The majority of amyopathic dermatomyositis (ADM) is associated with malignancies. Lungs and other organs are severely damaged, and those with other CTDs are less likely to have tumors. A few patients have typical myositis clinically, but muscle biopsy fails to find typical pathological changes, and even CK does not increase. Such patients may be more likely to have tumors. The incidence of malignant tumors in patients with myositis is low. The incidence of cardiomyopathy is high in patients with scleroderma.

Dermatomyositis and Polymyositis Prognosis

1. Patients with cutaneous vasculitis are likely to have systemic vasculitis at the same time, often with severe symptoms and poor prognosis when not treated properly; those with skin calcium deposits often have important organ damage and have a good prognosis
2. Acute process, severe dysphagia, high fever with leukocytosis, gastrointestinal ulcers, and severe vasculitis. Those who are not sensitive to corticosteroid treatment need to add cytotoxic drugs, and the prognosis is poor.
3. Corticosteroid treatment is not sensitive and requires the addition of cytotoxic drugs, the prognosis is poor. However, those with chronic organ damage, vasculitis, and other organ damage without or mild skin calcification are sensitive to corticosteroid treatment and have a good prognosis.
4. Mucin deposition is prone to occur in middle-aged and elderly female patients, and may be the first symptom of DM; blisters or bullae have a poor prognosis. Very few patients have heart failure and severe arrhythmia due to myocardial disease, the prognosis is poor, and most of these patients have systemic scleroderma.
5. PM-Scl antibody-positive scleroderma patients are more likely to have skin calcium and arthritis than PM-Scl antibody-negative patients, with a better prognosis, almost no visceral damage, and a 10-year survival rate of 100%.
6. Respiratory system Common lung diseases are: interstitial pneumonia (ILD), the incidence is> 40%; alveolitis (> 30%) and ventilation disorders caused by bronchial pneumonia (about 20%).

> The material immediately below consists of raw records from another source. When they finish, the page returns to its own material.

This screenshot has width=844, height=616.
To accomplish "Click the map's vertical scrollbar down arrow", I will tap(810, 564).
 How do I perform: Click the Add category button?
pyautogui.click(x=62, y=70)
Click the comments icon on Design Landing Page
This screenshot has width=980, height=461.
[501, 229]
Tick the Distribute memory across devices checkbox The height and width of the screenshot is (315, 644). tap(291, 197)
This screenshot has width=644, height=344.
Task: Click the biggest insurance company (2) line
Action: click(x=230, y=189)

It develops slowly, may have different degrees of dyspnea, and is prone to secondary infection. According to foreign statistics, the incidence of DM / PM in the above three lung diseases is 40%, and the mortality rate is 27%.

Dermatomyositis and Polymyositis Pathogenesis

The pathogenesis is unknown, and may be related to the following factors:
1. Infection Some people think that it is related to allergic reactions after bacterial infection. In the nucleus of muscle cells, a variety of virus-like particles were found in the cytoplasm and nucleus of vascular endothelial cells, tissue cells and fibroblasts around blood vessels, and increased viral antibodies, especially paramyxoviruses, were detected in the serum of some patients.

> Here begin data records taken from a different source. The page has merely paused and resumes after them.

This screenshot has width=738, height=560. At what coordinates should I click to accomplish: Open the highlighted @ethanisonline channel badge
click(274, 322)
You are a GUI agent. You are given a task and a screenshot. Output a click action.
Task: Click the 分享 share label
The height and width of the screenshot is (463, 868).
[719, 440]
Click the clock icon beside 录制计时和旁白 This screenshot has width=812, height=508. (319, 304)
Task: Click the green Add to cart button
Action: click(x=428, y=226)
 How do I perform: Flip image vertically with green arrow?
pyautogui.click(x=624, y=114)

2. Tumor The disease is more likely to be accompanied by a malignant tumor. It has been reported as high as 43%. Removal of the tumor lesions can make the disease alleviate, and the patient's tumor extract solution is used to perform a positive intradermal test, and the passive metastasis test is also positive.

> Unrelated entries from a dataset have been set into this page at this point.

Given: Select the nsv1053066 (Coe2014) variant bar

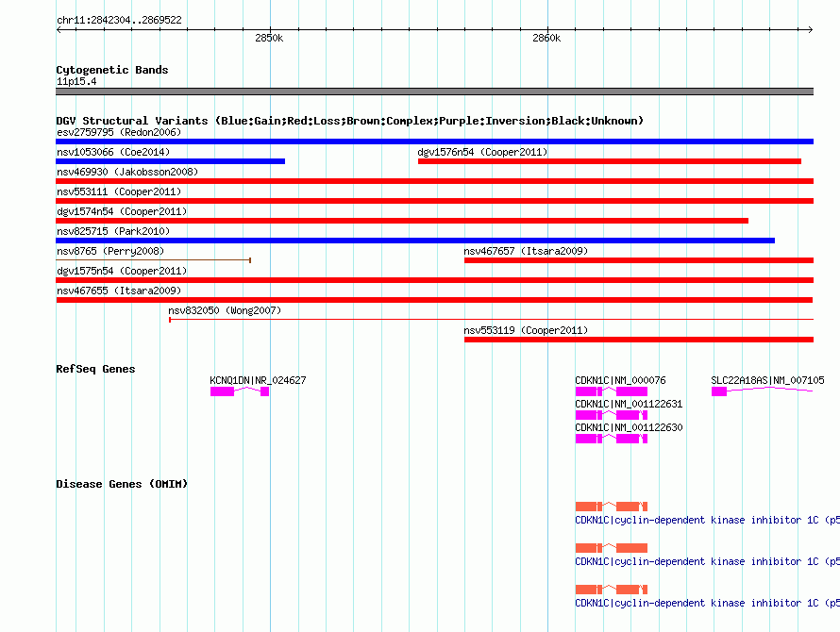Looking at the screenshot, I should pos(170,161).
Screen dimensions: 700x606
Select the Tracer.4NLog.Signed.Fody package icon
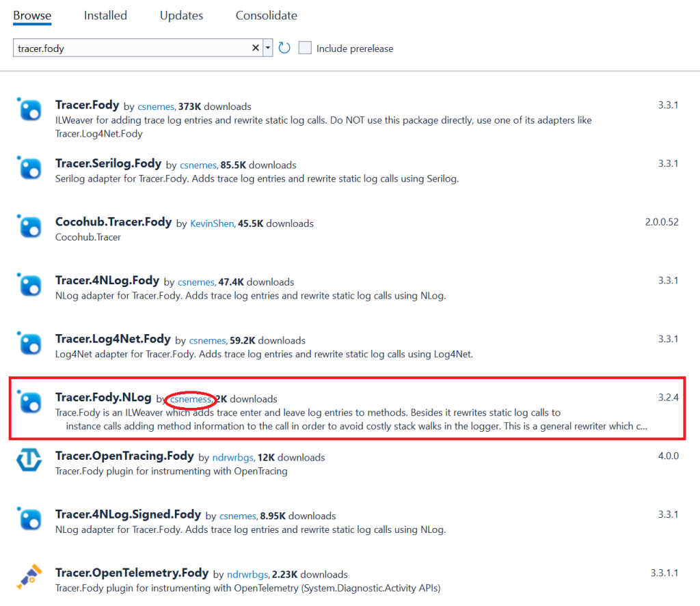click(28, 519)
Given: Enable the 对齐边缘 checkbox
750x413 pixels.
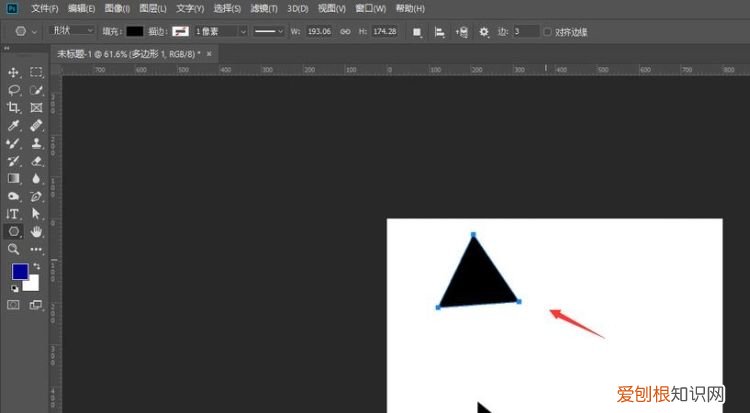Looking at the screenshot, I should (547, 32).
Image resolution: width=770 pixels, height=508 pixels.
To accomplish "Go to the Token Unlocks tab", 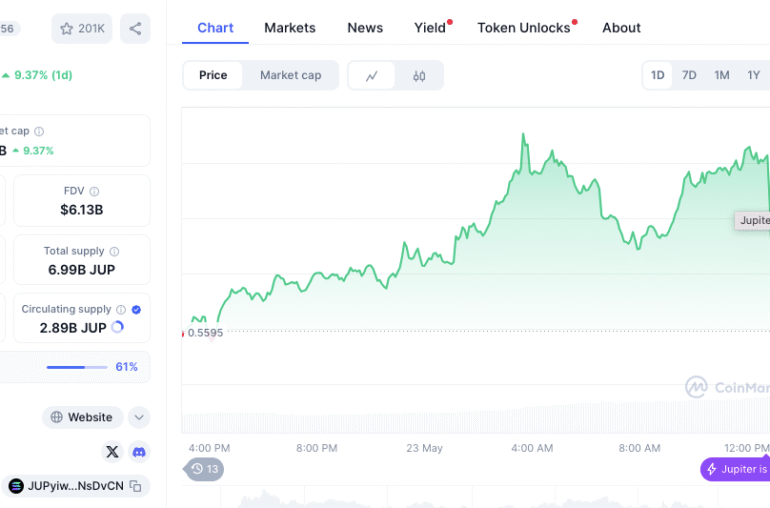I will click(x=524, y=28).
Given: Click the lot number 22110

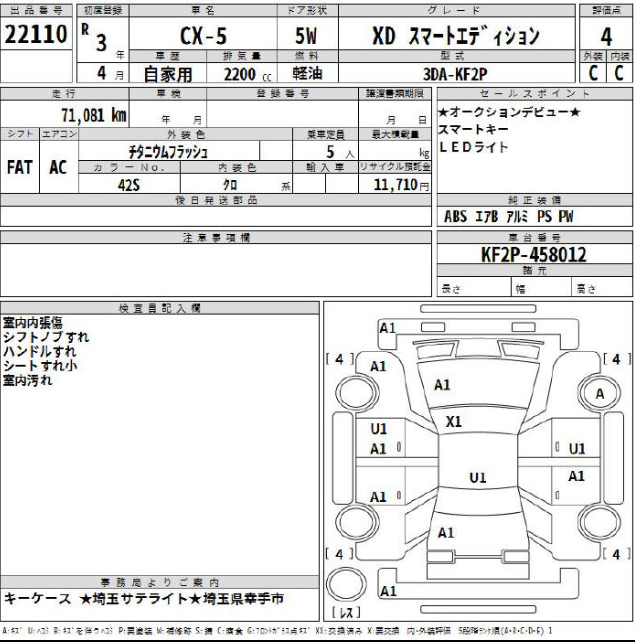Looking at the screenshot, I should 37,37.
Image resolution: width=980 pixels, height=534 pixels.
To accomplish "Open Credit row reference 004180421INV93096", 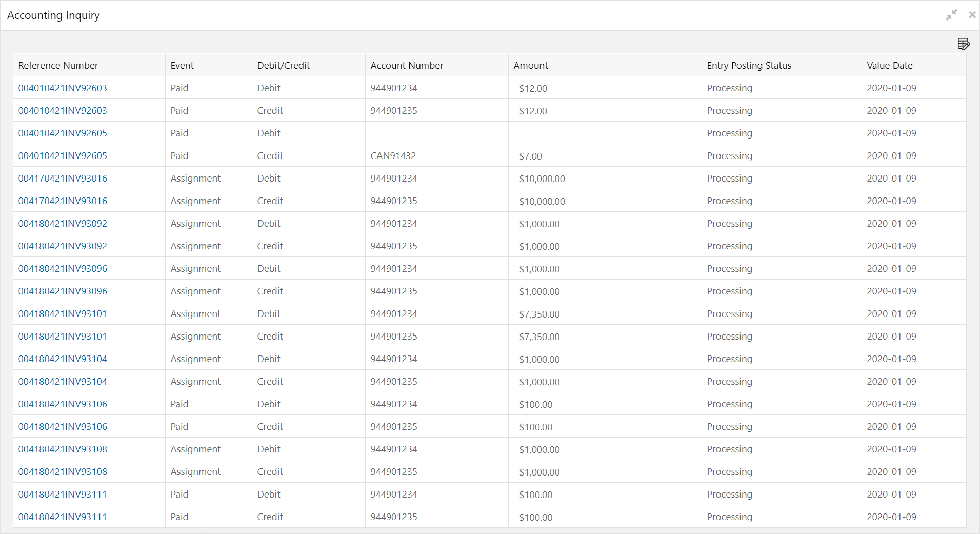I will point(63,291).
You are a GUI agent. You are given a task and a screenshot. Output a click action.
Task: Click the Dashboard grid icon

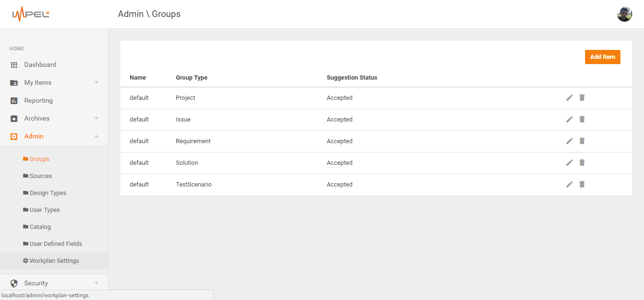pyautogui.click(x=14, y=65)
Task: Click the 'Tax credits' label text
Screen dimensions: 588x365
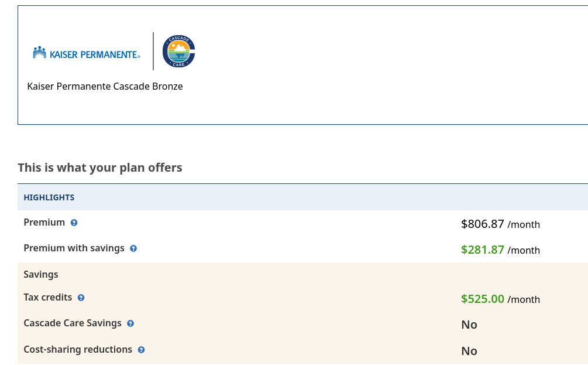Action: (x=48, y=298)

3. Immune In patients, it was found that after contacting peripheral blood lymphocytes with skeletal muscle antigens, the lymphocyte conversion rate was significantly increased, and the degree of increase was also positively related to the degree of disease activity, and decreased after treatment with corticosteroids.
4. Genetics HLA-DQA1 * 0501 has been reported as a dangerous gene for JDM; C4 null genes are highly related to JDM.
5. Metabolism The abnormal metabolism of collagen is related to the occurrence of DM / PM.